EDITORIAL: TREATING OLDER MEN WITH PROSTATE CANCER — SURVIVAL (OR SELECTION) OF THE FITTEST?

In an accompanying editorial, Mark S. Litwin, M.D., M.P.H., and David C. Miller, M.D., M.P.H., of the University of California, Los Angeles, comment on the findings of Wong and colleagues.

“Improvement in the quality of care for men with prostate cancer may best be achieved not by treating more patients but by treating them more discerningly. Clinicians must remain steadfast in their efforts to reduce overtreatment and undertreatment by thoughtfully defining each patient’s unique balance between the natural history of prostate cancer and that individual patient’s life expectancy.”

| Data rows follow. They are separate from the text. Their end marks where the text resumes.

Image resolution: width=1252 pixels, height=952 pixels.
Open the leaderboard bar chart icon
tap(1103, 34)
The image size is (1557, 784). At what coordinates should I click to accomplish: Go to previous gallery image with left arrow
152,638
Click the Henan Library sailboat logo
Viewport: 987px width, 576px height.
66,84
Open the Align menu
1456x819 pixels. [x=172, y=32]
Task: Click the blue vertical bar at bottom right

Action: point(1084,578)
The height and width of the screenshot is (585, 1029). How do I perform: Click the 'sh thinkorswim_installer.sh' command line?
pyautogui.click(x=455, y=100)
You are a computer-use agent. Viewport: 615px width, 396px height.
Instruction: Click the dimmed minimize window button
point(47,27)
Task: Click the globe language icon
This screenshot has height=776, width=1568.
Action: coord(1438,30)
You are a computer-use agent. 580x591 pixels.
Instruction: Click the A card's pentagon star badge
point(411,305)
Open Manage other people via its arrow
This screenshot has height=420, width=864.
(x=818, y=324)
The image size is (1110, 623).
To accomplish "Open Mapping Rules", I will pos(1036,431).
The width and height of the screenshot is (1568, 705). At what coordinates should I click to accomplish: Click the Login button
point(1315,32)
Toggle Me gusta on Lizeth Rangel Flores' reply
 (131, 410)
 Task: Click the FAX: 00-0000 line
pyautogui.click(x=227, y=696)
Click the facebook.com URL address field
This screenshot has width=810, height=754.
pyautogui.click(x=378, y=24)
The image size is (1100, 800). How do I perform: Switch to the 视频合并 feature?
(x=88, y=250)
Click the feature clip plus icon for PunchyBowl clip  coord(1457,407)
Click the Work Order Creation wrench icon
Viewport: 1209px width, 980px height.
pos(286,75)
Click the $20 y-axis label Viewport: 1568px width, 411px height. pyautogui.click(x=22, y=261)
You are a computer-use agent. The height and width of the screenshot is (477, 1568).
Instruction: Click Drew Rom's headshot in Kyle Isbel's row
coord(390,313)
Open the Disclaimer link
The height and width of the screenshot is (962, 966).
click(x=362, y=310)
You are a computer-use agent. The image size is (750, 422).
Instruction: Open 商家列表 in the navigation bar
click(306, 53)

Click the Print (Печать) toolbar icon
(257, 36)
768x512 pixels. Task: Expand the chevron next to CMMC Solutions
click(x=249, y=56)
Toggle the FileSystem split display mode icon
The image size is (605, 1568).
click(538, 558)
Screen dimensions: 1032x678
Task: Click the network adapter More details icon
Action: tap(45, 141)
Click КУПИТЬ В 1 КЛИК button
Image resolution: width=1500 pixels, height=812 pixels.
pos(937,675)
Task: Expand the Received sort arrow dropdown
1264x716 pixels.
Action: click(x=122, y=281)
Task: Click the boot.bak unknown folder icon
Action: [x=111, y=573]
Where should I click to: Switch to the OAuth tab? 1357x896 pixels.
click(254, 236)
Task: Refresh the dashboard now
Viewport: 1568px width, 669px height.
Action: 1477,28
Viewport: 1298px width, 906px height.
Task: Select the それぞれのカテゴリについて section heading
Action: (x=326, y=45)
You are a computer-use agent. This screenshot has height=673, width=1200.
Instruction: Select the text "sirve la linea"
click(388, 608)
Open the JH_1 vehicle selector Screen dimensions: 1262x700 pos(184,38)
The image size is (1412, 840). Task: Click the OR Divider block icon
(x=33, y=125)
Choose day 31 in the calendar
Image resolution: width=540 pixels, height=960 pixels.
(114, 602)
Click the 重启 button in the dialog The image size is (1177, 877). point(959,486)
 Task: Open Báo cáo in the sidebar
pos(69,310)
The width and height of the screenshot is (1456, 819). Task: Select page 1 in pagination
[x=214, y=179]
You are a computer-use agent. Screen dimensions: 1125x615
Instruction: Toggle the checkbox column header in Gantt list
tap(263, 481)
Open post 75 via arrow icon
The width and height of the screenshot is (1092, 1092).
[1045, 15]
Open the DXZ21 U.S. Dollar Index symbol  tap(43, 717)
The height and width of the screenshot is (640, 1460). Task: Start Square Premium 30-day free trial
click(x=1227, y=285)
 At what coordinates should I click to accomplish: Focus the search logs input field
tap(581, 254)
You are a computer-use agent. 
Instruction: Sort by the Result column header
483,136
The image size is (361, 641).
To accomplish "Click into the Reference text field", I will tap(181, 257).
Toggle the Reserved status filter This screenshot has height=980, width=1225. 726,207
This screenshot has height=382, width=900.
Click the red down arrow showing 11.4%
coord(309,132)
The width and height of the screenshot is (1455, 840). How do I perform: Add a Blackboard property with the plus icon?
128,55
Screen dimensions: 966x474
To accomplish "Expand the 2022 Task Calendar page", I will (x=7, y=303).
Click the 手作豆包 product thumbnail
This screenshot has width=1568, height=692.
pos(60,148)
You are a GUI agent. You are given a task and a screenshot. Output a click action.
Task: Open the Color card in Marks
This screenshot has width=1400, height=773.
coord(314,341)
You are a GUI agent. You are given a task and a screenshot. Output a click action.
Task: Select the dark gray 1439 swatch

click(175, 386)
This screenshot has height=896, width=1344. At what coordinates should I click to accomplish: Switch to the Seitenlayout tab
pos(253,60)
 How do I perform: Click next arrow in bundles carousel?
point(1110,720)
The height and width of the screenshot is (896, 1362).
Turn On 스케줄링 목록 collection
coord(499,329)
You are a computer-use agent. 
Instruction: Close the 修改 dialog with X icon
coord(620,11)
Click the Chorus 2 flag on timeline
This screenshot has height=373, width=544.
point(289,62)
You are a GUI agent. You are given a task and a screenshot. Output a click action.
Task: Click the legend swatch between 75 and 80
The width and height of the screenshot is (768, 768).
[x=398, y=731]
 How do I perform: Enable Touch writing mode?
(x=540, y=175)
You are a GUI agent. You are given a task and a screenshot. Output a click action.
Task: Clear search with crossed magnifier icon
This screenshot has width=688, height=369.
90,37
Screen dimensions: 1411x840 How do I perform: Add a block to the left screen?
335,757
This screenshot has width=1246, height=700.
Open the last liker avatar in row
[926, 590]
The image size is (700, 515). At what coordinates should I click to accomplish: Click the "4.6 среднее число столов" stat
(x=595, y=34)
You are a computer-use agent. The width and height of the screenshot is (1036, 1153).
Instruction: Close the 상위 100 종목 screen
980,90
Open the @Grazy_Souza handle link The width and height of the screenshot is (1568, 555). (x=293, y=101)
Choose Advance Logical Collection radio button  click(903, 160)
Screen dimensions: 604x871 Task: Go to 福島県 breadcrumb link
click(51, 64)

“The reported association between treatment and improved survival for older men with low- and intermediate-risk prostate cancer will be confirmed or refuted by the results of ongoing randomized controlled trials … Until then, physicians should apply these provocative findings judiciously and continue their concerted efforts to help patients make informed treatment decisions based not only on survival predictions but also on health status, functional concerns, and—most importantly—personal preference,” they write.
(JAMA. 2006;296:2733-2734. Available pre-embargo to the media at www.jamamedia.org)

Editor's Note: Please see the editorial for additional information, including financial disclosures, funding and support, etc.